The first program attracted a national audience of 1,401,500 viewers (31.0% network share). Fashion designer Robert Burton watched the first 'Witness' program told 'Fairfax Media' Jana looked "pretty daggy. Her hair wasn't done, like, in any way. It was like she'd made it so she could go on television looking like anything." Of 'Witness', Peter Manning pointed out, "The program did more in 1996 than '60 Minutes' would ever do. Sure, it had some light stories, but it was never meant to be 'Sunday' or 'Four Corners'. It was always meant to be a commercial current affairs program."

On reflection, Jana told 'Fairfax Media', "I think the way we deliver information is important and I think it's important we debate the differences between information and entertainment and fluff. It seemed to me that what went on at 'Witness' last year (1996) crystallised this debate. It crystallised the pressures that can come when ideals slam into commercial constraints … Peter and I, I believe, began our experience at channel Seven with shared ideals … It's never pleasant to have your ideals … dismantled before you." 

Commercial television, was said, needed viewers. Some of 'Witness' stories saw the program fell into single-digit ratings. Peter Manning maintained, "At the outset, we promised to be reactive to the major news events of the moment. We determined to do the difficult stories, and we also said we would run stories at their proper length.

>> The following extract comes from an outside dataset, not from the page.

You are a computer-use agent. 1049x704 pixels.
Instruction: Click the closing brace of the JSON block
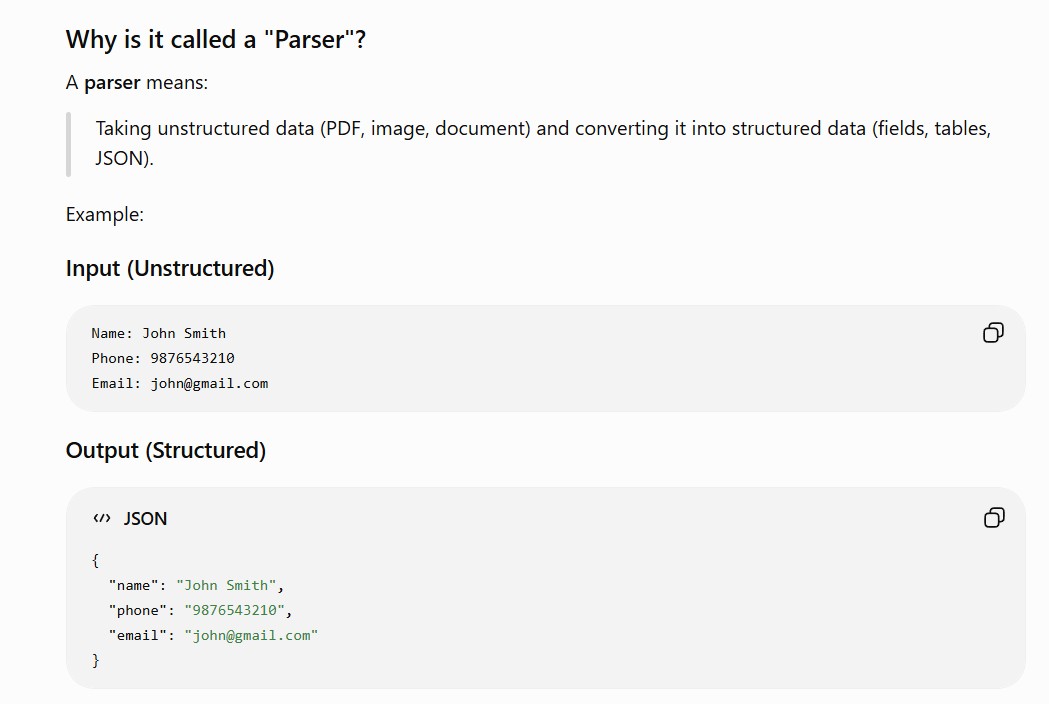point(96,661)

The problem in terms of quality is that Jana wanted Mahler, I wanted Mozart and the network would have been happy with Beethoven."

Jana Wendt acknowledged, "It is true at times we have had our disagreements about the direction for the program ... There were creative tensions about our goals, how those goals translated into practice." Alan Bateman, Seven Sydney managing director, revealed, "The egos and the tensions in current affairs units are quite extraordinary. The levels change from day to day depending on the success of the program itself and the stories within the program." Peter Manning continued, "Now (in 1997), I think this whole thing is a tragedy of Greek proportions. Jana is an excellent presenter and interviewer … Some stories can be difficult. Finance stories, for instance, and political stories. We want to do the big, difficult stories not done on current affairs."

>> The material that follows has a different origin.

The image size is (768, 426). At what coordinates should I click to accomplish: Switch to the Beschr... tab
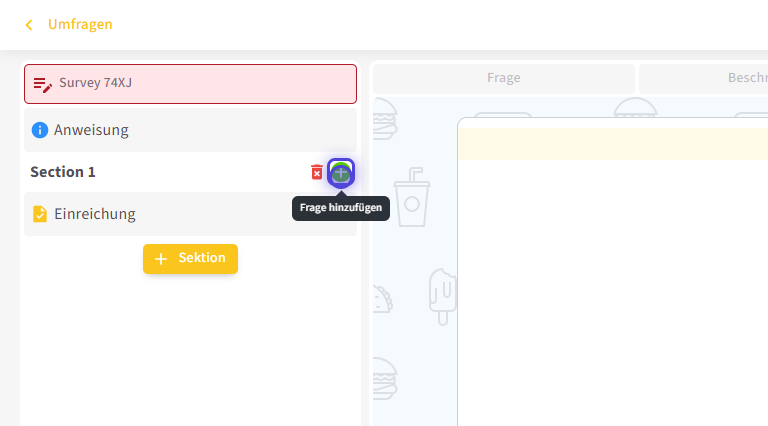[703, 78]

One insider told 'Fairfax Media', "The 'Witness' demographic was particularly difficult to achieve. We have to not only keep the traditional Seven audience, which is used to 'Today Tonight', the C-Ds, to get the popular, personality-driven stories, but also bring in the A-B demographic, the '60 Minutes', 'Sunday' and 'Four Corners' audience. So economics drive the slightly schizoid nature of the program. Jana and (producer) Gareth Harvey kept saying we ought to just be 'Sunday' but that would have meant we would have the A-B demographic, but we would have lost half our audience and would have been a noble failure."

Then network managing director Gary Rice offered, "You put Jana Wendt into an environment with almost any executive producer and range of other people whose egos are, shall we say, to be kind about it, fairly substantial, and you will inevitably have some tension. Jana has got some fairly high standards and she has views that have caused her and Peter to, shall we say, not agree from time to time."

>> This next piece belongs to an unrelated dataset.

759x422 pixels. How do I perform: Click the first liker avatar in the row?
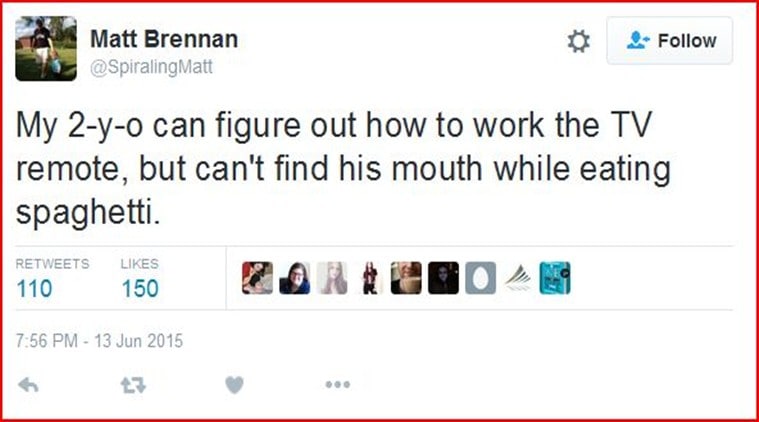point(257,278)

In July 1996, 'Witness' was broadcast from Atlanta featuring stories to do with the summer Olympics. Paul Barry interviewed Juan Antonio Samaranch. But it was in August 1997 that marked 'Witness' turning point with the Stuart Diver interview and the story on the Thredbo landslide which attracted the highest ratings. Some 2,061,200 viewers were counted watching.

Peter Meakin noted, "Their story selection is more commercial now." However "I have never seen a program which loses so much audience over an hour. It's partly to do with the 9.30 time slot, but they also need to aim for more consistency. They are still doing two sorts of program – the big Paul Barry investigations and these little thumbnail sketches where you don't see the reporter. Paul Barry is a talented reporter. It's a pity he's such a Pom (with the English accent), but I don't think Australians find that a turn-off. He's a professional reporter blessed with striking good looks."